▸ WORK INSTRUCTIONS
Identify all lines in the data containing the string "arrows". Copy them out.

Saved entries
────────────────

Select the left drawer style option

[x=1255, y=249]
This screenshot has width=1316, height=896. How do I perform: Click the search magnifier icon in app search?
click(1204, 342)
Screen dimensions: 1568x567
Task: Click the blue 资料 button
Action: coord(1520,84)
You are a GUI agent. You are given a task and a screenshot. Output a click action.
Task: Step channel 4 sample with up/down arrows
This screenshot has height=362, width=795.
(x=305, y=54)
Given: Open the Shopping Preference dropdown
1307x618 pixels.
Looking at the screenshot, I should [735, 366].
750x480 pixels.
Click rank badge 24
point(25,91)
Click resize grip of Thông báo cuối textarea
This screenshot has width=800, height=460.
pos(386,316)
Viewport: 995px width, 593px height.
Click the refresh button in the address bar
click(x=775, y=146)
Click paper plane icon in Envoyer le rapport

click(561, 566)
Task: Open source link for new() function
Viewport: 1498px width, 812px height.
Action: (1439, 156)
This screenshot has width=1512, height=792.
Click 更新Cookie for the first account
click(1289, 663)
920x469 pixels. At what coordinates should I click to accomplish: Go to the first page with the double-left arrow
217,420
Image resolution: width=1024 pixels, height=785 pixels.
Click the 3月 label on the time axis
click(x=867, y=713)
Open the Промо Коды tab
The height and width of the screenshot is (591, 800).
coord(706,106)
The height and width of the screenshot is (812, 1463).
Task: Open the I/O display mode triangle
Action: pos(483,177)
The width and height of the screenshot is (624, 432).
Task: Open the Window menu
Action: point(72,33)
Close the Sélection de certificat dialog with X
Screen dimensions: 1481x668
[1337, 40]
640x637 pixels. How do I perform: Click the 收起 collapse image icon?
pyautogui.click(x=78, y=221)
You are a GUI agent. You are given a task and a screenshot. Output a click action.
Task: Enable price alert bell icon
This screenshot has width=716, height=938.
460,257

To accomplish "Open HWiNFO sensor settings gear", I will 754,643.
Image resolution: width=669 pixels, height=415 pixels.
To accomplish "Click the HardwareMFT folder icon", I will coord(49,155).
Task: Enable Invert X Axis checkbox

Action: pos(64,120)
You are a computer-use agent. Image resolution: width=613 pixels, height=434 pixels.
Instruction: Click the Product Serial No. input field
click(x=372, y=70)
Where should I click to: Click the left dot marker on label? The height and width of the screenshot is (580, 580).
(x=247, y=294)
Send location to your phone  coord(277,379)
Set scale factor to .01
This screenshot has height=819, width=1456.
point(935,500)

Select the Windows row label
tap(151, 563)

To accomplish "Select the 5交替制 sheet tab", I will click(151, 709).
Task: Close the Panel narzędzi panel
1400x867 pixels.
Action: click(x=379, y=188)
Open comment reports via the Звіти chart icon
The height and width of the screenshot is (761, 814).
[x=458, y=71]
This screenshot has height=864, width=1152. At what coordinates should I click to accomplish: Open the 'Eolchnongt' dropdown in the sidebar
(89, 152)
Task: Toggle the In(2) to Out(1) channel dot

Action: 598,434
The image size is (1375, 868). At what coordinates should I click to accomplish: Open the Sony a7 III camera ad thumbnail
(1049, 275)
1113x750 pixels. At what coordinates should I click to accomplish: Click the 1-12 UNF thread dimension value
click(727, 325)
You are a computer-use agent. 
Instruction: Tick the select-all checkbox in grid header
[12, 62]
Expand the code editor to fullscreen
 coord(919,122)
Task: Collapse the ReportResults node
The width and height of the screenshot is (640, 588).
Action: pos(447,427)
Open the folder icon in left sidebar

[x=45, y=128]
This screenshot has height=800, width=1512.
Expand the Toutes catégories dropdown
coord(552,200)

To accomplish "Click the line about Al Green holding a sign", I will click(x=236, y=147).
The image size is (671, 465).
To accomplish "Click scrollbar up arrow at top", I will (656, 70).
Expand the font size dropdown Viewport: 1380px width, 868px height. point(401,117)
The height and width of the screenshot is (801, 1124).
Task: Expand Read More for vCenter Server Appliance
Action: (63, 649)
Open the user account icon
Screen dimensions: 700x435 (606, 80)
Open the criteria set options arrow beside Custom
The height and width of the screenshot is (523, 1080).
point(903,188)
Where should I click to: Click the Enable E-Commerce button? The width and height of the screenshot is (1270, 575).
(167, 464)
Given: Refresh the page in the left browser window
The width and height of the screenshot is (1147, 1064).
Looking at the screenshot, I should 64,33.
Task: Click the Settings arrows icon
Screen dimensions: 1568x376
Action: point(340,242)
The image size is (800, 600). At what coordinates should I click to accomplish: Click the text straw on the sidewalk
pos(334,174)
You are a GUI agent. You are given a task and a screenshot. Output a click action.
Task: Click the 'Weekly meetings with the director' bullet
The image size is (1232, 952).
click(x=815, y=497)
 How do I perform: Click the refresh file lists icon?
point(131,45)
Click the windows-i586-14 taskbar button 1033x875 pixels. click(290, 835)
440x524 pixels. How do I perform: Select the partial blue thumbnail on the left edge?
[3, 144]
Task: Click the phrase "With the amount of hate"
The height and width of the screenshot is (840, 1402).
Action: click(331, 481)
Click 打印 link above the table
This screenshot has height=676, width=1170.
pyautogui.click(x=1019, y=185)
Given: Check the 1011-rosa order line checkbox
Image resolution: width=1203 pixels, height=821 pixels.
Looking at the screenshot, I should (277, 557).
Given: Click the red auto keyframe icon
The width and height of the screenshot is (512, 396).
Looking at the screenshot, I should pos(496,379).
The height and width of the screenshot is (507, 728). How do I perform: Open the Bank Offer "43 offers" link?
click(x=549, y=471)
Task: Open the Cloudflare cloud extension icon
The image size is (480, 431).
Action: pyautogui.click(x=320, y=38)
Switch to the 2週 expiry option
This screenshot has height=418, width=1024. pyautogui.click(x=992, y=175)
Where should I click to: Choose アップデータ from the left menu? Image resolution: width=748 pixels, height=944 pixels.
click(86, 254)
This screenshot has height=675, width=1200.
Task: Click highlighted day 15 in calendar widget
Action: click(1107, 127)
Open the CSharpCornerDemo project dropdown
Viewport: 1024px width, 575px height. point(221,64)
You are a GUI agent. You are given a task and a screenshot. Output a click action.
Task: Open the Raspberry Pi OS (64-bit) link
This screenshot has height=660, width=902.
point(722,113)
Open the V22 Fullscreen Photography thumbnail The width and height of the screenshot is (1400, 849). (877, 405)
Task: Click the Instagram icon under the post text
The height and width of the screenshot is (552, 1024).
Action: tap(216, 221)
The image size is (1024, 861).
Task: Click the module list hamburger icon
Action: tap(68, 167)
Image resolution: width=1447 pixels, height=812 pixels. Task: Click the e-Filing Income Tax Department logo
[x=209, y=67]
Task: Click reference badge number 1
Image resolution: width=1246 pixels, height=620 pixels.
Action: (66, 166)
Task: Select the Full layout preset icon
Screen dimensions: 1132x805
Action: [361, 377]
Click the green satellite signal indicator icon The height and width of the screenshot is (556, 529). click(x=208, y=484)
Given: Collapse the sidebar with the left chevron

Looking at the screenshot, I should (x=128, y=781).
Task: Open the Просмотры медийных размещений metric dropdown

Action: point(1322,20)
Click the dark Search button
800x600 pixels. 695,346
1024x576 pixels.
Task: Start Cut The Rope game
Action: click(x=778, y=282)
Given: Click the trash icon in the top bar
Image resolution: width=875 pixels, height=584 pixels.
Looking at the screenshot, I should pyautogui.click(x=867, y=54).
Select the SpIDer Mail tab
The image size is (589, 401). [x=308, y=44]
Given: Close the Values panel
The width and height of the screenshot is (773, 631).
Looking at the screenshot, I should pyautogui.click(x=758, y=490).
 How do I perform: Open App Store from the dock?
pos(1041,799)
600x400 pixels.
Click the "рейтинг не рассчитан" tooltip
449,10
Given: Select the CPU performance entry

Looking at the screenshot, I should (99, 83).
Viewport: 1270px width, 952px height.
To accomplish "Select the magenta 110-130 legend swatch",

────────────────

▸ ANSWER AREA
Task: Step channel 4 sample with up/down arrows
Task: Click the Settings arrows icon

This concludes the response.